A base de “tentativa e erro” acabamos desenvolvendo nosso próprio processo de fabricação e protocolos que consiste em: colocação de peças iguais em tamanho, coladas uma a uma em bandejas que passam para a mesa de trabalho para serem pintadas e de lá são levadas para as mesas de secagem. Após cada camada, cada peça é virada, procede-se à revisão de rebarbas e a um possível lixamento (este processo se repete para cada camada de cor).

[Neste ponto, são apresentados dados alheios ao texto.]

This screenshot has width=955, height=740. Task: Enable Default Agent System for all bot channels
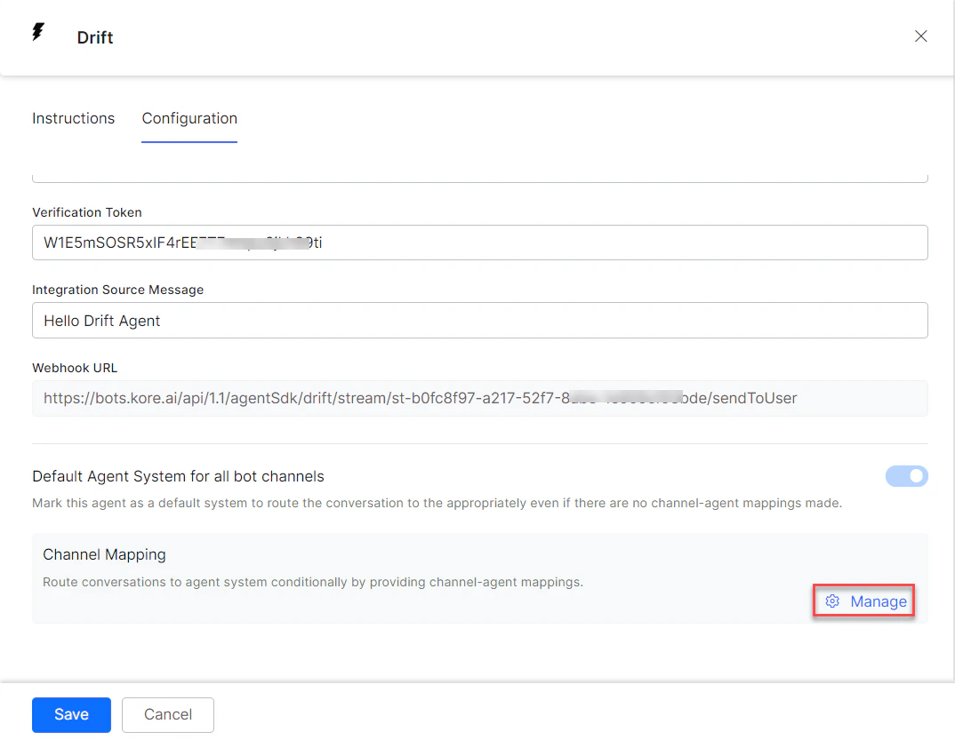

Graças a um plano de ação que contém tempos de secagem para cada cor, foi possível atingir máxima efetividade em termos de tempos de produção. É um processo muito lento e delicado que requer uma boa mão tanto durante a pintura com o aerógrafo, quanto durante a manipulação de peças e, sobretudo… muita paciência e carinho (disso este jogo está carregado!) 🙂
No entanto, como somos um pouco teimosos, agora após o Verkami, voltaremos a arregaçar as mangas para tentar servir o maior número de unidades antes do Natal (ou Reis). Em breve falaremos mais sobre em que será investido o que vocês estão contribuindo e como tudo isso parece que irá melhorar e fazer crescer o projeto Bautype.

Somos randomers. e realizamos sonhos, com recursos próprios, MUITO trabalho e carinho pelo que fazemos.